Subsecretário-geral da Organização para as Operações de Manutenção da Paz alertou para a violência no país e a dificuldade em acabar com o conflito. Três milhões de pessoas ainda sofrem com o risco de fome ou desnutrição.

Hervé Ladsous numa visita à área de proteção de civis na base da UNMISS em Tomping no Sudão do Sul, no dia 3 de fevereiro de 2014. Foto: UNMISS/Isaac Billy
Depois de uma reunião com o Conselho de Segurança das Nações Unidas acerca do conflito no Sudão do Sul, o subsecretário-geral da ONU para as Operações de Manutenção da Paz, Hervé Ladsous, descreveu um “processo longo e complexo para resolver as raízes profundas desta crise”.
Ladsous pediu à “comunidade internacional para expressar apoio total à Autoridade Intergovernamental para o Desenvolvimento (entidade que media as conversações de paz entre as partes em conflito) porque é a única iniciativa diplomática existente”.
O Escritório da ONU para a Coordenação de Assuntos Humanitários (OCHA) afirma que no Sudão do Sul já foram assistidas 300 mil pessoas mas que a maioria dos 870 mil deslocados não receberam ajuda dada a insegurança permanente no terreno.

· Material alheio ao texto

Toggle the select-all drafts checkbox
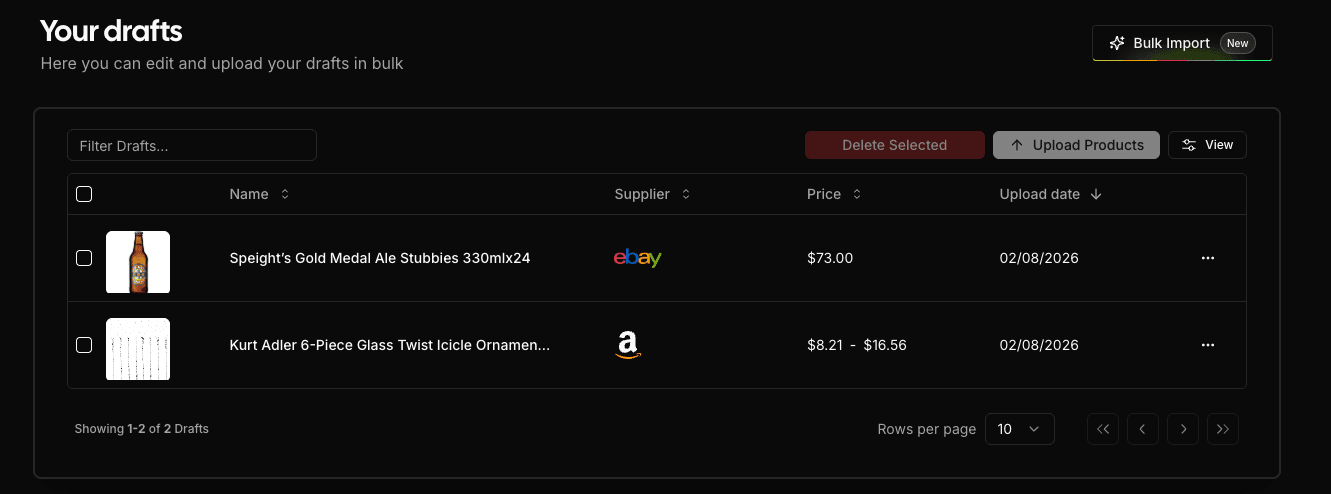This screenshot has width=1331, height=494. point(84,194)
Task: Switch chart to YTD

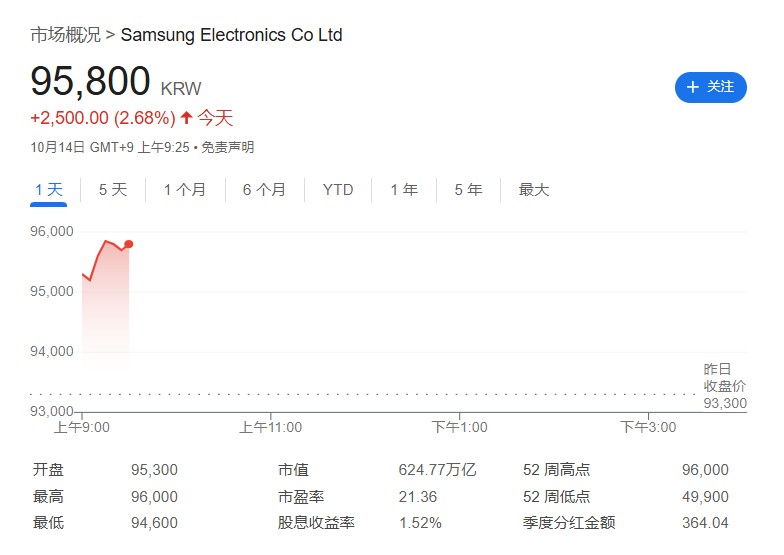Action: click(338, 190)
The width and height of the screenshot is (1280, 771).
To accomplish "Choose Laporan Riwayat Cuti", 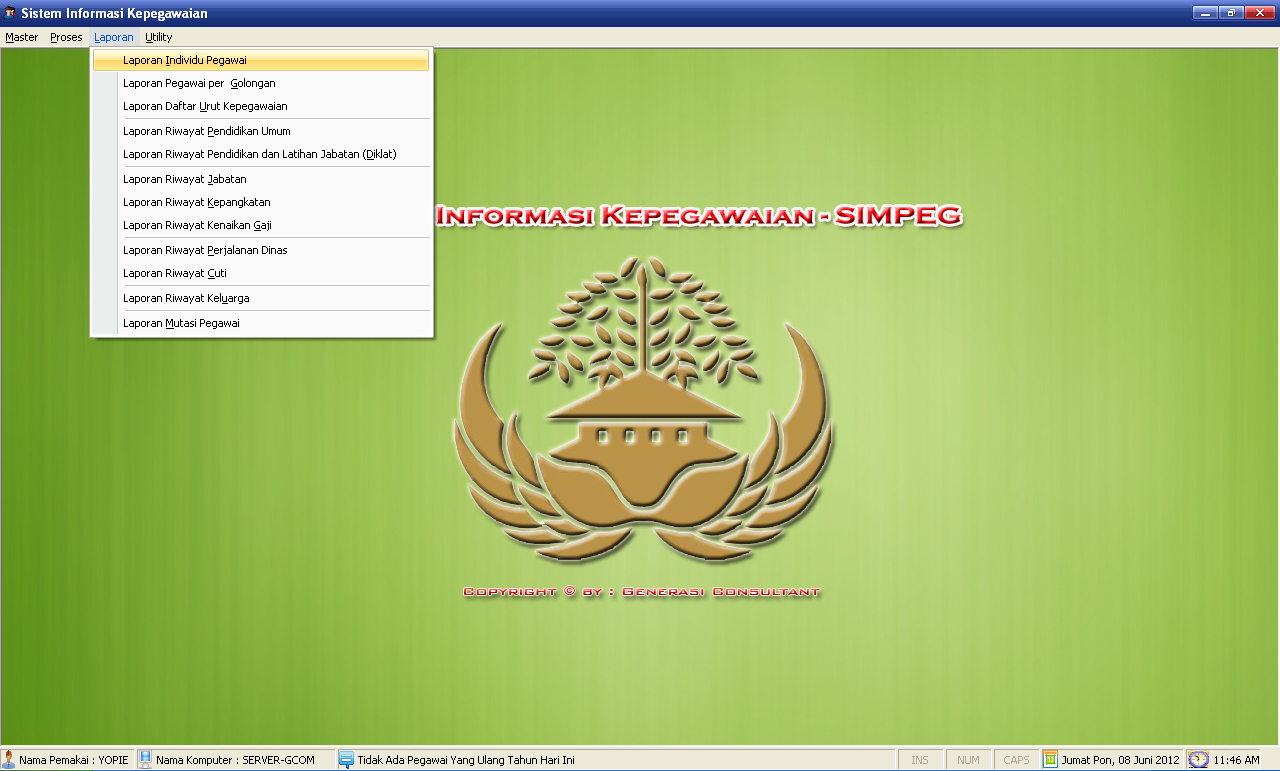I will (175, 273).
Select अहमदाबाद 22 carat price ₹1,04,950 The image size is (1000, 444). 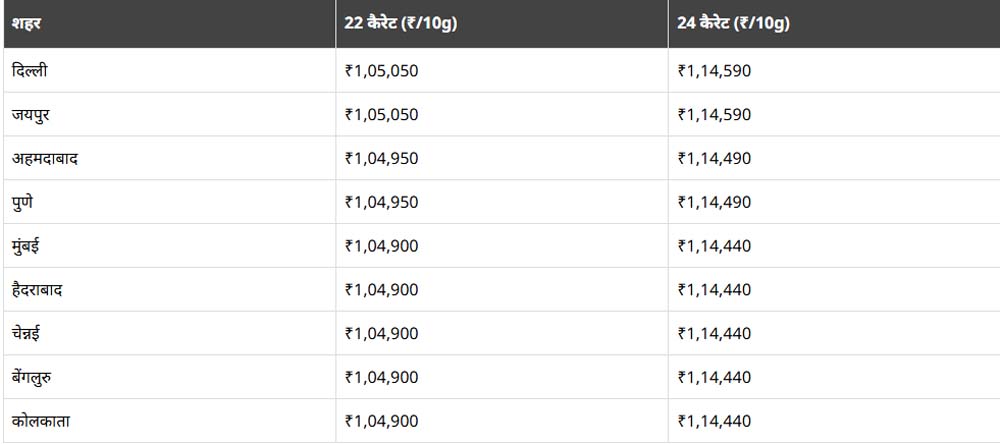[381, 158]
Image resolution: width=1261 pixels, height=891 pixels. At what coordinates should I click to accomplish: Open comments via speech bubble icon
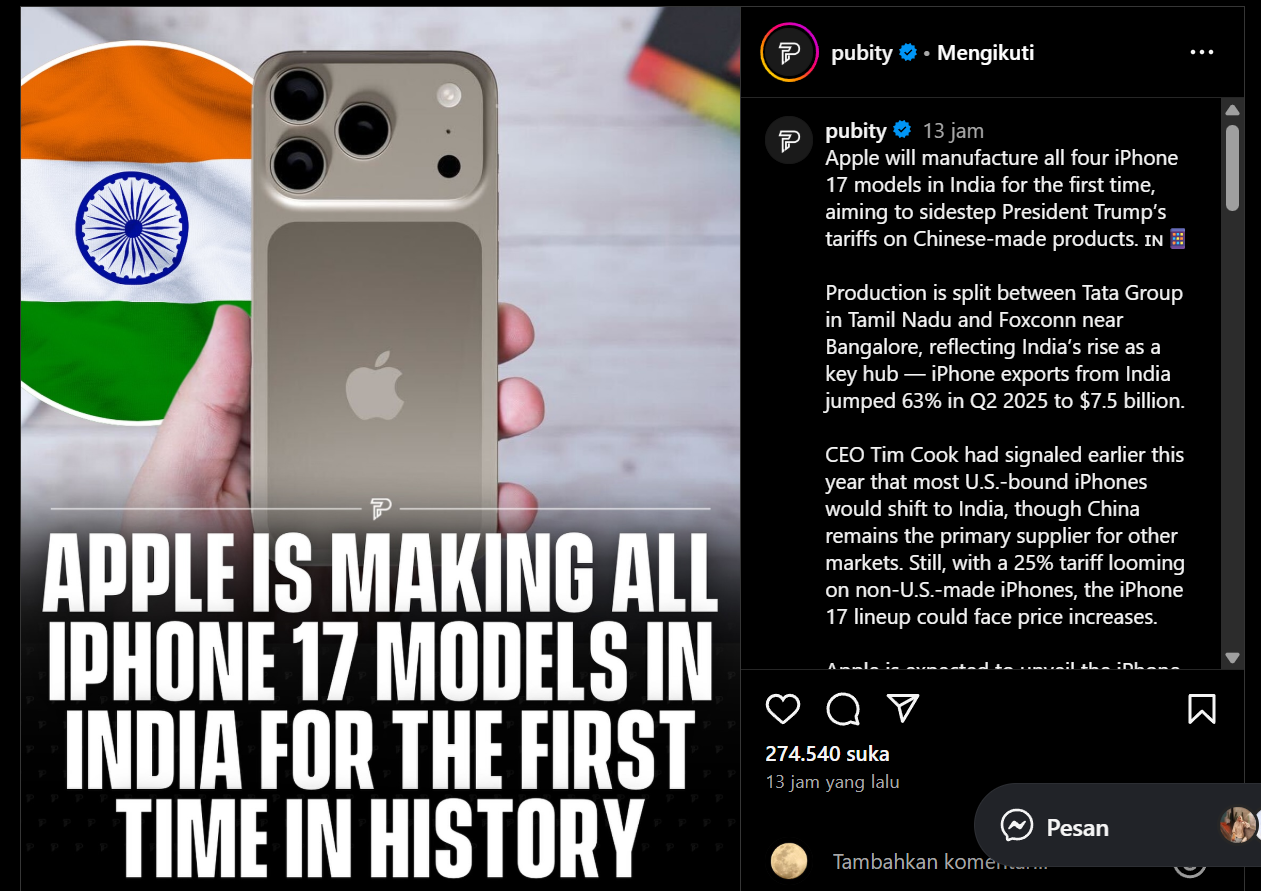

O cessar-fogo levou a uma relativa situação de calma, mas o OCHA alertou que, mesmo antes da crise, a situação humanitária era crítica, com mais de 3 milhões de pessoas – mais de um quarto da população total – enfrentando fome e desnutrição, enquanto que a maioria das famílias perdeu todos os meios de sobrevivência por causa do deslocamento, saques e destruição de suas propriedades.